(Study text Opens)

“The Ghosts of Goldilocks” by Kevin J. Anderson & Rick Wilber – 4.6

Asimov’s Science Fiction, March/April 2026


Forty years after the damaged generation ship Hind barely managed to land its passengers on the planet Goldilocks, humanity struggles to survive on a world that promised paradise but delivered hardship. Gando and his wife Ella run a failing homestead outside Xandi City, battling crop blights and equipment failures that threaten their livelihood.
When their irrigation pump breaks down, their friend Lonnie Dothanson—a gentle man with Down syndrome who wanders the wilderness planting grass seeds—brings Gando a strange artifact to help repair it. The device is clearly not human-made. Lonnie leads Gando to an ancient alien settlement hidden in a volcanic caldera: a ghost town of weathered ruins, erected streets, and buried bodies encased in transparent sarcophagi. The discovery stuns the colony.
Mayor Ayekiri, Gando’s sister, assembles a research team to investigate while dealing with her own crisis—their sister Issa is dying of cancer in Xandi City’s new medical center. As the team excavates the alien site, astronomers detect an enormous ship approaching Goldilocks, decelerating rapidly toward the planet. The coincidence seems impossible to ignore.
The researchers discover the ruins contain an underground power grid that has been transmitting signals for centuries. When they accidentally damage it, the mysterious “fireflies”—photonic entities that have always surrounded Lonnie—suddenly vanish, along with the planet’s auroras. The alien ship accelerates its descent, heading directly for the caldera.
Gando races to Xandi City to be with Issa in her final hours, fulfilling his duty as her brother while Ayekiri remains at the excavation site to represent humanity. The massive alien vessel—far larger than the Hind—descends through the clouds and lands at the ancient settlement without touching the ground.
Tall, gaunt aliens emerge—the “Croatoans,” as the humans call them, resembling the bodies buried in the cemetery. To everyone’s shock, they speak comprehensible English, learned somehow from monitoring the colony. They reveal that Lonnie, the “Old Man of the Hills,” inadvertently activated a distress beacon when he explored the ruins. The fireflies were part of an ancient communication system calling the Croatoans home to their long-lost colony.

(Study text Closes)
(Input data Opens)

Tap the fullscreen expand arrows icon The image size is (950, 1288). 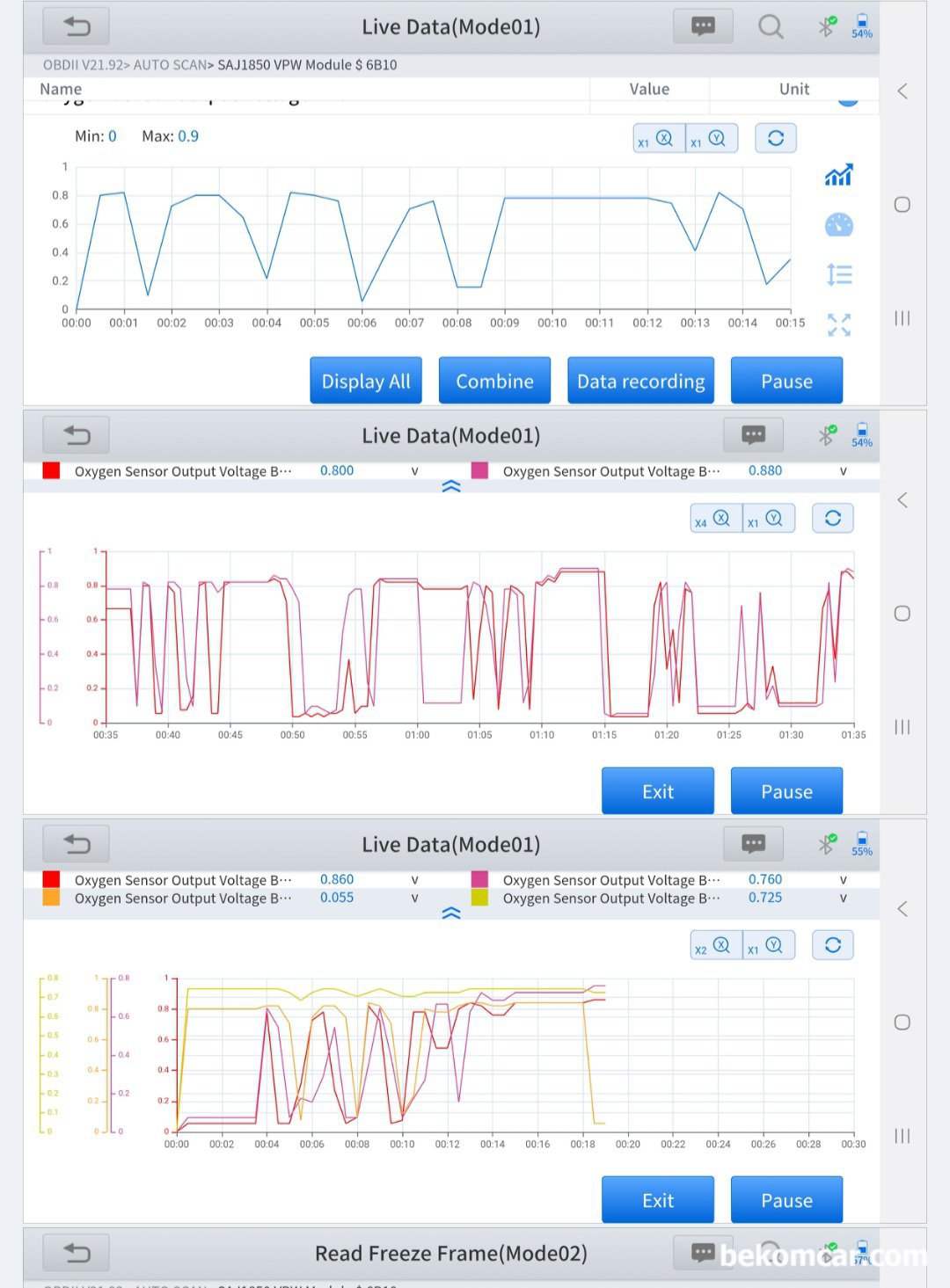click(x=838, y=325)
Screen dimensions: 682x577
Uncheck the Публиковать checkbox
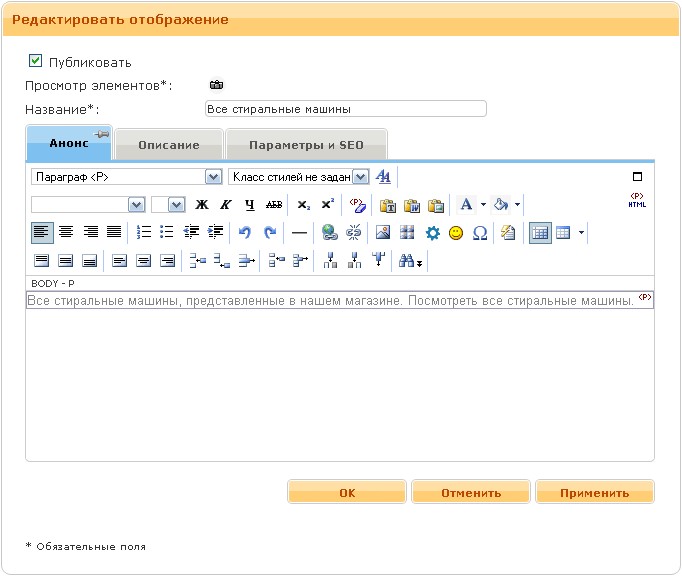pos(36,61)
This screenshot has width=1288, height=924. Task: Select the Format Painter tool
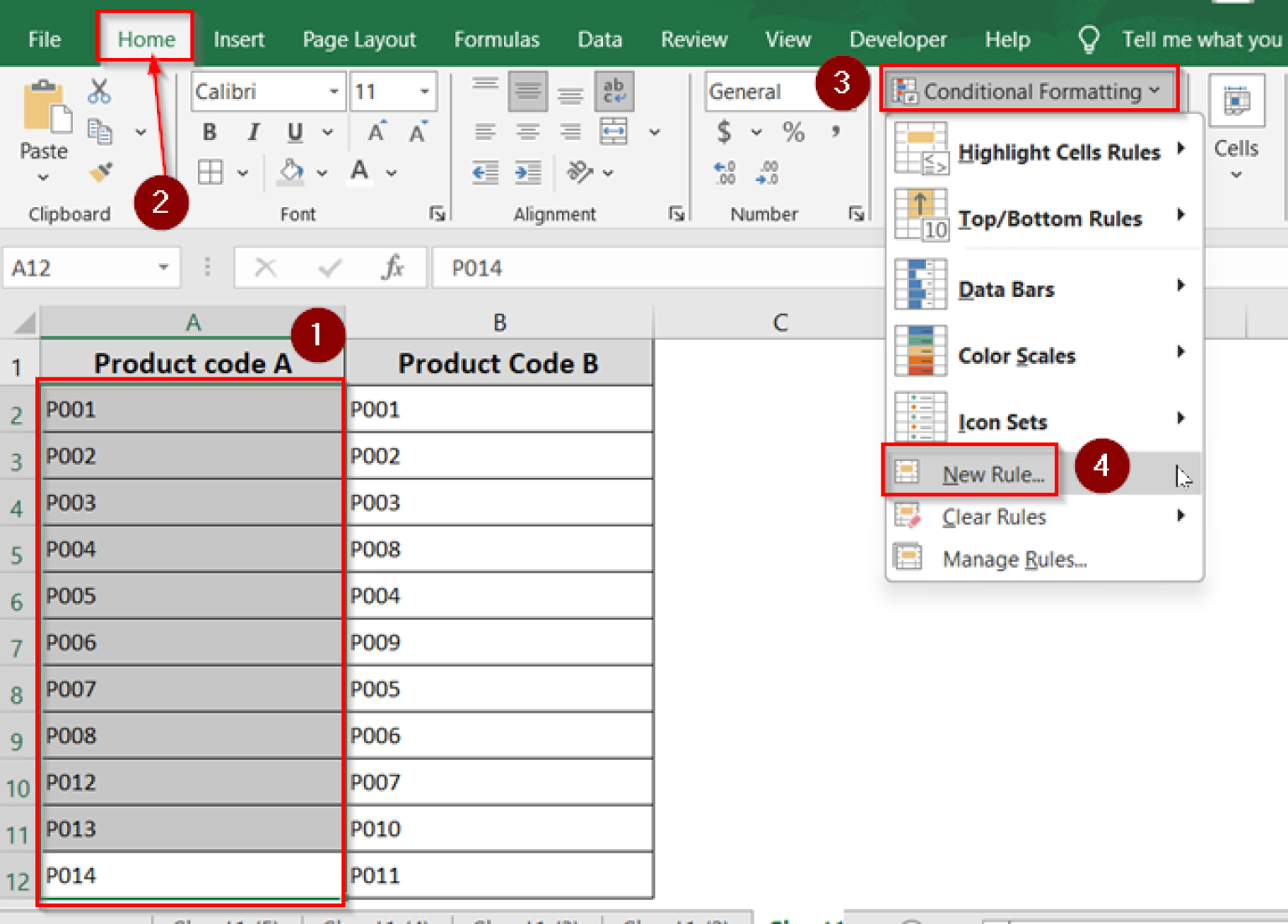[100, 172]
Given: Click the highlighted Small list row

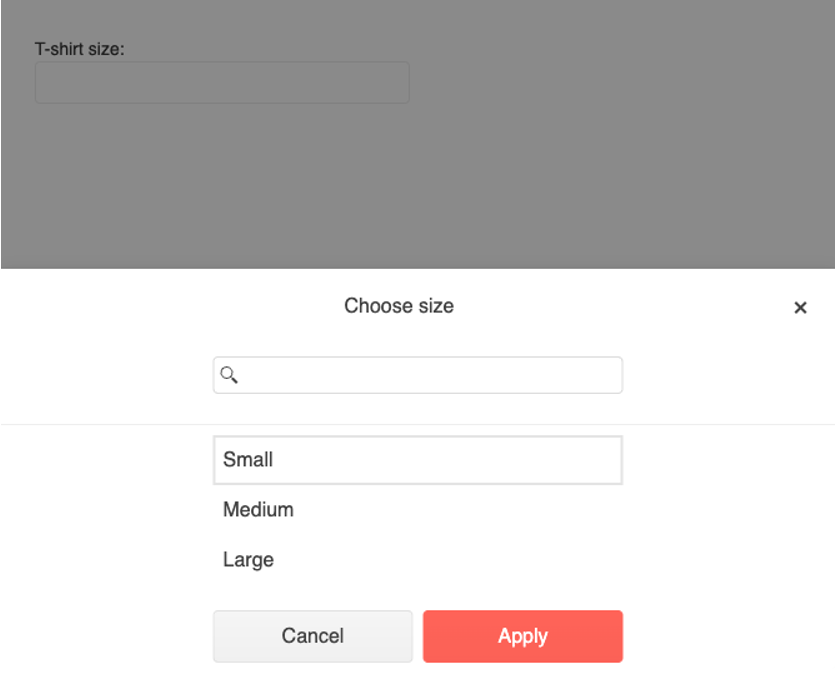Looking at the screenshot, I should point(418,460).
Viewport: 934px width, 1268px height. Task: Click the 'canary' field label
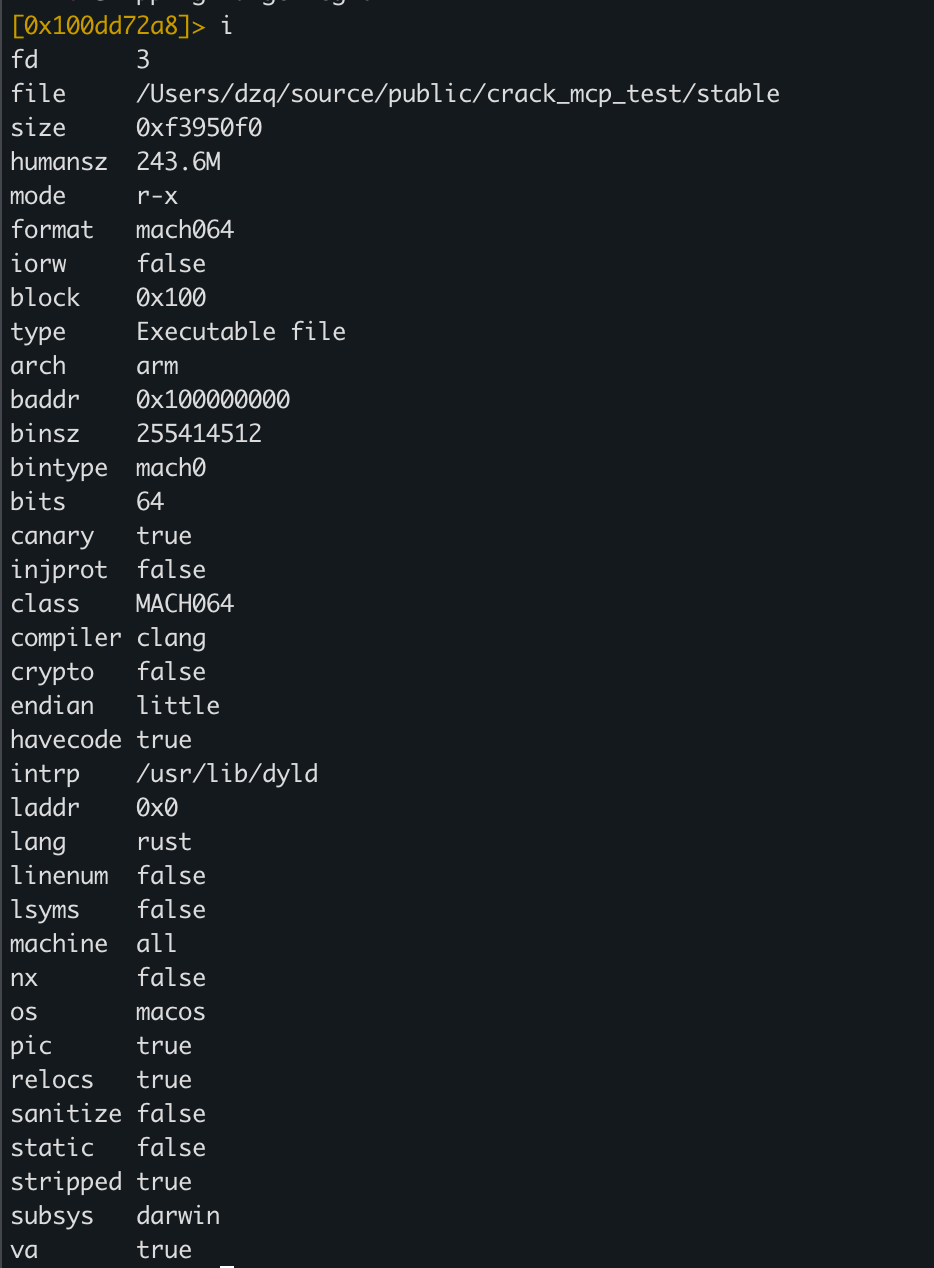pyautogui.click(x=52, y=536)
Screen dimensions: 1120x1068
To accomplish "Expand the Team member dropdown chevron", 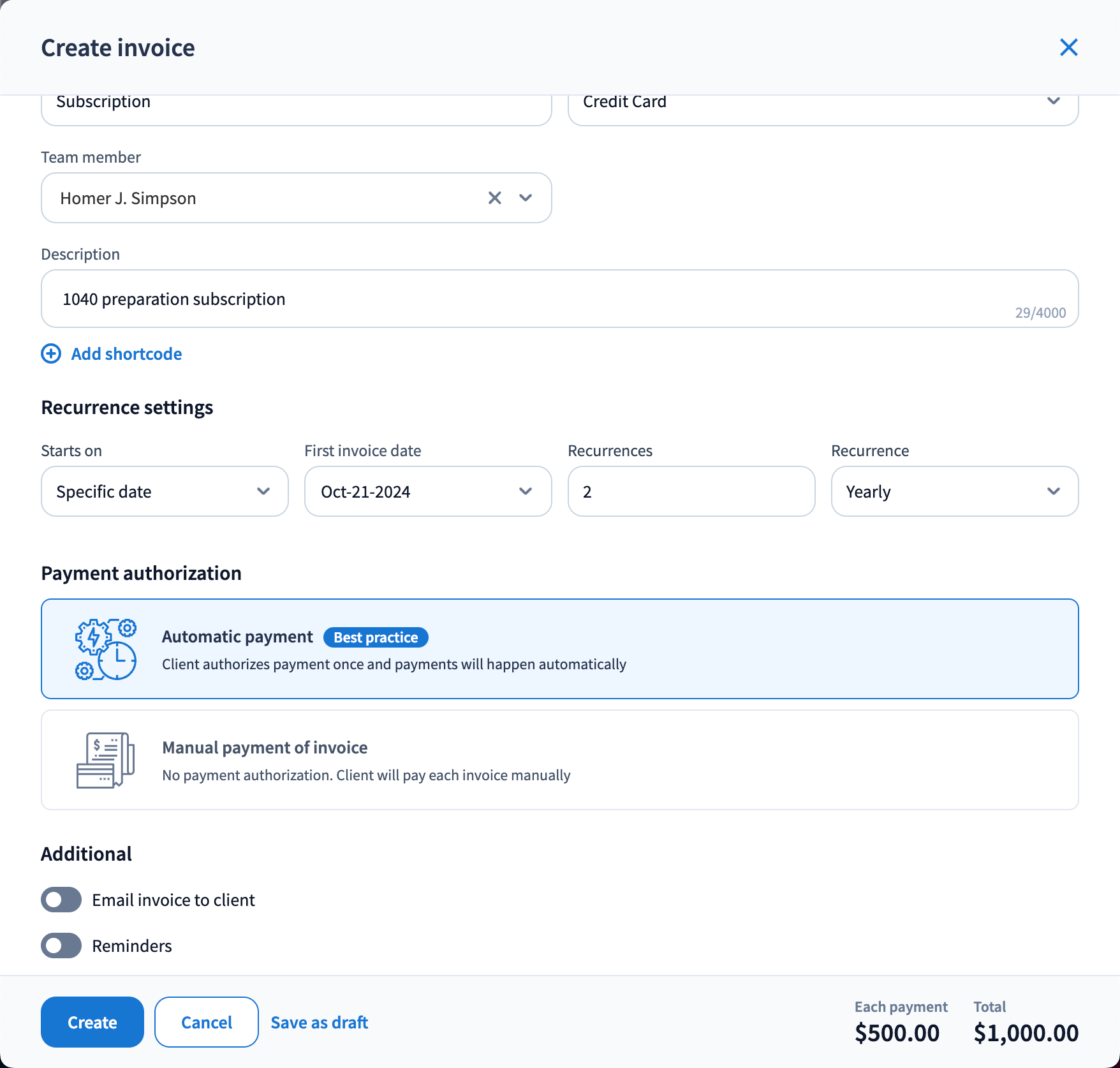I will pyautogui.click(x=526, y=198).
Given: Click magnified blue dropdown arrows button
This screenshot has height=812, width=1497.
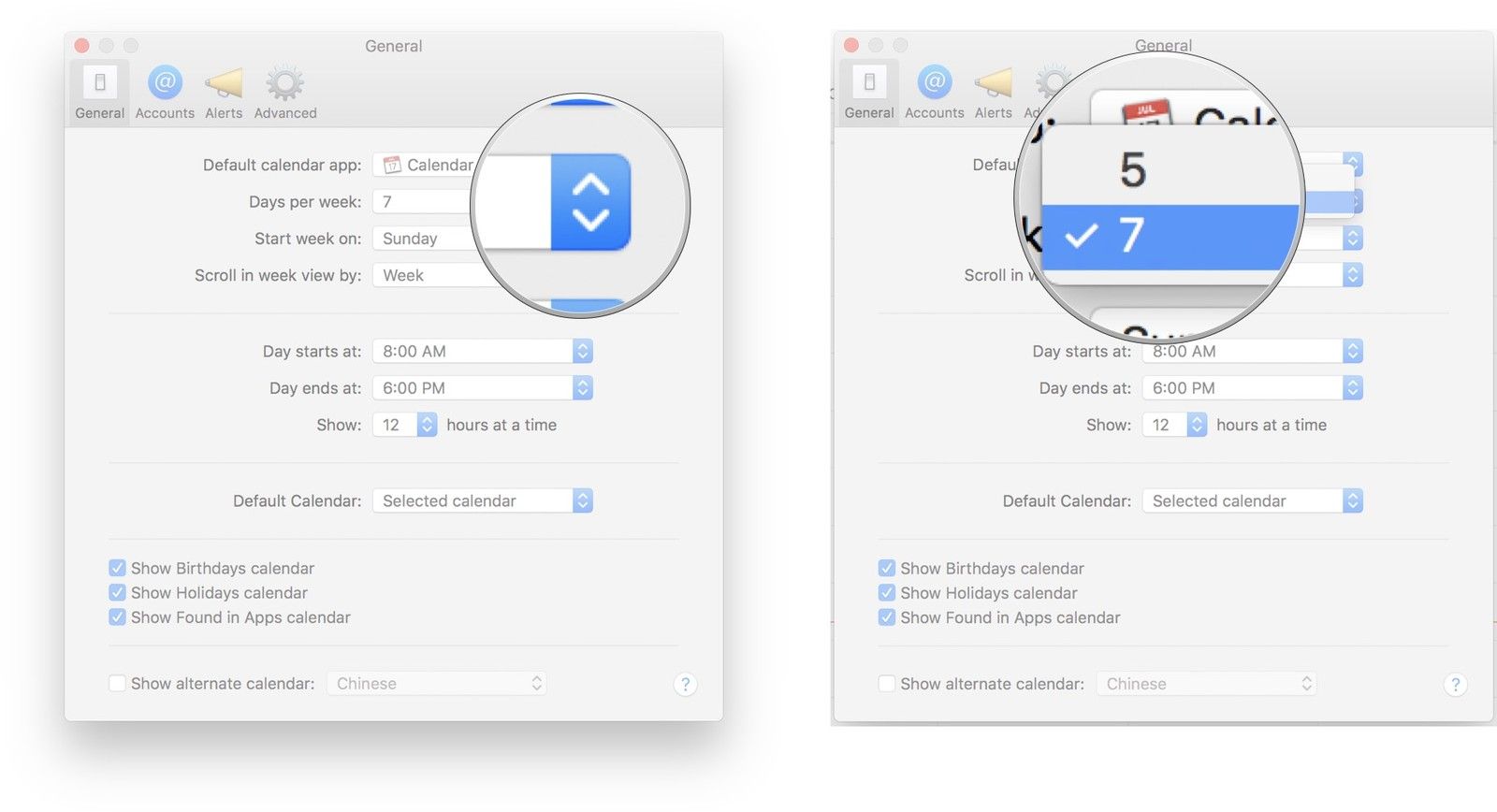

(Input data Closes)

Instructions:
1. Translate this sentence from the summary of "The Ghosts of Goldilocks" into Spanish: "Gando and his wife Ella run a failing homestead outside Xandi City, battling crop blights and equipment failures that threaten their livelihood."
2. For each statement, say yes or no depending on whether it agrees with the summary of "The Ghosts of Goldilocks," and quote the words of the summary that decide it. (a) Ayekiri is Gando's sister. (b) The alien vessel is smaller than the Hind. (c) The Croatoans speak a language the humans cannot understand.

Solutions in order:
1. Gando y su esposa Ella administran una granja en decadencia a las afueras de Xandi City, luchando contra plagas de los cultivos y averías de equipos que amenazan su sustento.

2.
(a) Yes: "Mayor Ayekiri, Gando’s sister"
(b) No: "far larger than the Hind"
(c) No: "they speak comprehensible English"